While the government has vowed this would impact approximately 12 per cent of Canada's corporations and Canadians with an average income of $1.42 million, critics have warned its impacts could be more widely felt by any individual making $250,000 or more in profit on the sale of assets such as secondary or rental properties.

In the initial letter sent, the groups called the government's assertion that the increase of the inclusion rate to 67 per cent would only affect a small percentage of the wealthiest Canadians "misleading," going on to state they believed "one in five Canadians" would be directly impacted over the next decade.

However, that figure, according to a 2023 Simon Fraser University study, refers to an estimate of how many people could be affected if the inclusion rate was increased on all capital gains.

As The Canadian Press first reported, when questioned on this figure the version of the letter posted online was changed to read: "one in five Canadian companies are likely to be directly impacted over the next ten years." 

Last week, Freeland reaffirmed her intention to advance this tax change, opting to leave the needed law reforms out of the omnibus budget implementation bill. Instead, she is planning to table separate legislation focused on this measure that'll move through Parliament on its own timeline, forcing the opposition parties to take a clear stance. 

"We are very committed to the capital gains measures," Freeland said. "Our view is it is absolutely fair to ask those in our country, who are at the very top, to contribute a little bit more."

On Thursday, Freeland's office told CTV News that while it's understandable groups may have questions about new tax changes, when designing the parameters of this policy, it was done with Canadian productivity in mind.

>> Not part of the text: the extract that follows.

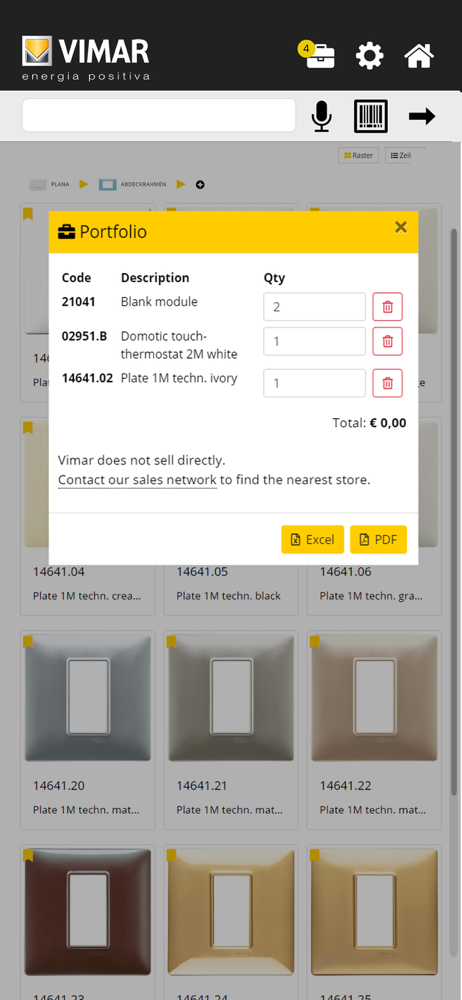Edit quantity field for Blank module
462x1000 pixels.
315,307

Stating the finance minister remains committed to the plan she's put forward, the individual speaking on background challenged the concerns about hindering economic growth, noting that Canada's average marginal effective tax rate remains more advantageous to new businesses than rates in the U.S. 

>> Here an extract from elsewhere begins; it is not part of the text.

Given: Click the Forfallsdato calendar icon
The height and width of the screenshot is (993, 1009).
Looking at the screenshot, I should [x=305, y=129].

According to Finance Canada, in 2021 only around five per cent of Canadians under 30 had any capital gains at all. And, next year 28.5 million Canadians are not expected to have any capital gains income, while three million are expected to earn capital gains below the $250,000 annual threshold.

While Freeland has yet to unveil the legislation, this tax change is expected to apply to capital gains realized on or after June 25, 2024.

The industry organizations are calling on the federal government to scrap the "ill-advised inclusion rate increase" before it comes into effect. They instead want an independent review of Canada's tax system as a whole.

"Under successive governments, our tax system has become a complicated web of carve-outs and caveats. Our country must end its reliance on tax-and-spend politics, which is undermining innovation and growth to the detriment of both today's Canadians and future generations," the letter reads.

"As Canada's economy grows, so too does our tax base – all without the need for tax increases that will hurt Canadians and limit our collective potential… There is a better way. We're prepared to roll up our sleeves and work with you to help Canada get there."

In a separate letter sent Thursday morning, President and CEO of the Business Council of Canada Goldy Hyder echoed the concerns raised by other business groups.

"Based on the information provided to date, we are concerned the proposed changes will further undermine Canada's ability to attract investment and talent," Hyder said in his letter to Freeland.

"More importantly, we believe the debate over capital gains taxes overshadows an even greater issue of concern – that the government's fiscal framework is unsustainable. No tax increases would be required if the government reduced its planned spending and took proactive measures to stimulate growth, such as removing regulatory barriers."